§ EXERCISE DIRECTIONS
Write out each of the following items verbatim, with no changes.

━━━ GIVEN RECORDS

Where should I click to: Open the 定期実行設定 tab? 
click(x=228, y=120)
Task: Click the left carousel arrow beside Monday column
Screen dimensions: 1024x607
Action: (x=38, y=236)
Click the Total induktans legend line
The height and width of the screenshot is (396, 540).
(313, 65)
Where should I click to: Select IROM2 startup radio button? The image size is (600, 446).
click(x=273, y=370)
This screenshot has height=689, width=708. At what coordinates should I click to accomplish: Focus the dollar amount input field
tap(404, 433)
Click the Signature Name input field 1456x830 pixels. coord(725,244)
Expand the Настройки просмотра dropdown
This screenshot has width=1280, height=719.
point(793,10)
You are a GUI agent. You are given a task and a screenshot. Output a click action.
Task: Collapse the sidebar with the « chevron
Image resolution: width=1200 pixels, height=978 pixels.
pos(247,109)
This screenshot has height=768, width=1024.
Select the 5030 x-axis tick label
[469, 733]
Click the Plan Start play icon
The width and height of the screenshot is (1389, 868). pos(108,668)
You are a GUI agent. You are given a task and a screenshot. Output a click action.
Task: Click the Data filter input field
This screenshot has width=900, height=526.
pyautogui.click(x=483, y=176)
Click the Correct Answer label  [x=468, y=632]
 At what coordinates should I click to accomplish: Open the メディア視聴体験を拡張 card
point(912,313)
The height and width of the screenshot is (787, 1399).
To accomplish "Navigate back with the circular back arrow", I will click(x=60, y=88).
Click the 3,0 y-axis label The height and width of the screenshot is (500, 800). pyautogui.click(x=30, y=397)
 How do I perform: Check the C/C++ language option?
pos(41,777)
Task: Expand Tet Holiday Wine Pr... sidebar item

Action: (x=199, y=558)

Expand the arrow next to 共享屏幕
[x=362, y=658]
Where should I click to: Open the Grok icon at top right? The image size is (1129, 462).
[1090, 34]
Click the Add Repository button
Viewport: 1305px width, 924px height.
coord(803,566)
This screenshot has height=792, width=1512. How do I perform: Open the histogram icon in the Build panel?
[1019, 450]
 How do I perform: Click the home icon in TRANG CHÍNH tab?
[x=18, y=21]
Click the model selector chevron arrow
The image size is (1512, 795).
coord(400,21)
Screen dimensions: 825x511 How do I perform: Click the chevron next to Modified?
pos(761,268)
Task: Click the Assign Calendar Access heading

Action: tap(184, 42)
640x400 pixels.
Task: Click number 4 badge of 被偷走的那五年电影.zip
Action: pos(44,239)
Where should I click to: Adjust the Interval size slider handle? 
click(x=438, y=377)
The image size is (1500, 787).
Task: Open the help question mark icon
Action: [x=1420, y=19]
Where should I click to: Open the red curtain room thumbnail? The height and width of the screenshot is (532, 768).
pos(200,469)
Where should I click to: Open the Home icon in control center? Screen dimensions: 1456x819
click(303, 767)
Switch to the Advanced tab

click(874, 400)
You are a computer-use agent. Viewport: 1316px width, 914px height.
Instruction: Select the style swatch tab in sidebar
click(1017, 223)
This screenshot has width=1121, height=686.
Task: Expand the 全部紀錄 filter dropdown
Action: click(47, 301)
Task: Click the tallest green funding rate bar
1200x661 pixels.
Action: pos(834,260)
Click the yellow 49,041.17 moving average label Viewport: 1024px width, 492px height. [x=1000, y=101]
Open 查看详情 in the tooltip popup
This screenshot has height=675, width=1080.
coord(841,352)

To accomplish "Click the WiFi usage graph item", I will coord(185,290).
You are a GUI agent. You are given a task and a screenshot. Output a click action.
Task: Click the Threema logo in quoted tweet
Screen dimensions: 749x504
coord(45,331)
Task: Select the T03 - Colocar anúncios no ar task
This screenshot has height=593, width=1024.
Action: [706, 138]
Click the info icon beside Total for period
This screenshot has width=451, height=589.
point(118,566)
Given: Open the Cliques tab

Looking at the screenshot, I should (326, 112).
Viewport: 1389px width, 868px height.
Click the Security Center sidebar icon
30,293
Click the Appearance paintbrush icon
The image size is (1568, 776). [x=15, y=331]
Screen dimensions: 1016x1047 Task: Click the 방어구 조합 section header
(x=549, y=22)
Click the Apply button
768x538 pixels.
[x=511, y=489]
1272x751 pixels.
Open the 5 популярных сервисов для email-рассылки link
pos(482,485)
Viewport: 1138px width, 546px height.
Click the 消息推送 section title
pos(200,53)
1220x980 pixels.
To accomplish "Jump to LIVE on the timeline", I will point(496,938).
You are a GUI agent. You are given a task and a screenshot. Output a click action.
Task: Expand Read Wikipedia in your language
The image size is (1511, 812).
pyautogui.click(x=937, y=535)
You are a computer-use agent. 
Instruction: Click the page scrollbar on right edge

━━━━━━

§ RESPONSE TO THE EXERCISE
Where should I click to: Open the 定期実行設定 tab? 
click(x=228, y=120)
Task: Click the left carousel arrow beside Monday column
Screen dimensions: 1024x607
Action: (x=38, y=236)
Click the Total induktans legend line
The height and width of the screenshot is (396, 540).
(313, 65)
Where should I click to: Select IROM2 startup radio button? The image size is (600, 446).
click(x=273, y=370)
This screenshot has height=689, width=708. At what coordinates should I click to accomplish: Focus the dollar amount input field
tap(404, 433)
Click the Signature Name input field 1456x830 pixels. coord(725,244)
Expand the Настройки просмотра dropdown
This screenshot has width=1280, height=719.
point(793,10)
You are a GUI agent. You are given a task and a screenshot. Output a click action.
Task: Collapse the sidebar with the « chevron
Image resolution: width=1200 pixels, height=978 pixels.
pos(247,109)
This screenshot has height=768, width=1024.
Select the 5030 x-axis tick label
[469, 733]
Click the Plan Start play icon
The width and height of the screenshot is (1389, 868). pos(108,668)
You are a GUI agent. You are given a task and a screenshot. Output a click action.
Task: Click the Data filter input field
This screenshot has width=900, height=526.
pyautogui.click(x=483, y=176)
Click the Correct Answer label  [x=468, y=632]
 At what coordinates should I click to accomplish: Open the メディア視聴体験を拡張 card
point(912,313)
The height and width of the screenshot is (787, 1399).
To accomplish "Navigate back with the circular back arrow", I will click(x=60, y=88).
Click the 3,0 y-axis label The height and width of the screenshot is (500, 800). pyautogui.click(x=30, y=397)
 How do I perform: Check the C/C++ language option?
pos(41,777)
Task: Expand Tet Holiday Wine Pr... sidebar item

Action: (x=199, y=558)

Expand the arrow next to 共享屏幕
[x=362, y=658]
Where should I click to: Open the Grok icon at top right? The image size is (1129, 462).
[1090, 34]
Click the Add Repository button
Viewport: 1305px width, 924px height.
coord(803,566)
This screenshot has height=792, width=1512. How do I perform: Open the histogram icon in the Build panel?
[1019, 450]
 How do I perform: Click the home icon in TRANG CHÍNH tab?
[x=18, y=21]
Click the model selector chevron arrow
The image size is (1512, 795).
coord(400,21)
Screen dimensions: 825x511 How do I perform: Click the chevron next to Modified?
pos(761,268)
Task: Click the Assign Calendar Access heading

Action: tap(184, 42)
640x400 pixels.
Task: Click number 4 badge of 被偷走的那五年电影.zip
Action: pos(44,239)
Where should I click to: Adjust the Interval size slider handle? 
click(x=438, y=377)
The image size is (1500, 787).
Task: Open the help question mark icon
Action: [x=1420, y=19]
Where should I click to: Open the red curtain room thumbnail? The height and width of the screenshot is (532, 768).
pos(200,469)
Where should I click to: Open the Home icon in control center? Screen dimensions: 1456x819
click(303, 767)
Switch to the Advanced tab

click(874, 400)
You are a computer-use agent. Viewport: 1316px width, 914px height.
Instruction: Select the style swatch tab in sidebar
click(1017, 223)
This screenshot has width=1121, height=686.
Task: Expand the 全部紀錄 filter dropdown
Action: click(47, 301)
Task: Click the tallest green funding rate bar
1200x661 pixels.
Action: pos(834,260)
Click the yellow 49,041.17 moving average label Viewport: 1024px width, 492px height. [x=1000, y=101]
Open 查看详情 in the tooltip popup
This screenshot has height=675, width=1080.
coord(841,352)

To accomplish "Click the WiFi usage graph item", I will coord(185,290).
You are a GUI agent. You are given a task and a screenshot. Output a click action.
Task: Click the Threema logo in quoted tweet
Screen dimensions: 749x504
coord(45,331)
Task: Select the T03 - Colocar anúncios no ar task
This screenshot has height=593, width=1024.
Action: [706, 138]
Click the info icon beside Total for period
This screenshot has width=451, height=589.
point(118,566)
Given: Open the Cliques tab

Looking at the screenshot, I should (326, 112).
Viewport: 1389px width, 868px height.
Click the Security Center sidebar icon
30,293
Click the Appearance paintbrush icon
The image size is (1568, 776). [x=15, y=331]
Screen dimensions: 1016x1047 Task: Click the 방어구 조합 section header
(x=549, y=22)
Click the Apply button
768x538 pixels.
[x=511, y=489]
1272x751 pixels.
Open the 5 популярных сервисов для email-рассылки link
pos(482,485)
Viewport: 1138px width, 546px height.
Click the 消息推送 section title
pos(200,53)
1220x980 pixels.
To accomplish "Jump to LIVE on the timeline", I will point(496,938).
You are a GUI agent. You are given a task and a screenshot. Output a click action.
Task: Expand Read Wikipedia in your language
The image size is (1511, 812).
pyautogui.click(x=937, y=535)
You are a computer-use agent. 
Instruction: Click the page scrollbar on right edge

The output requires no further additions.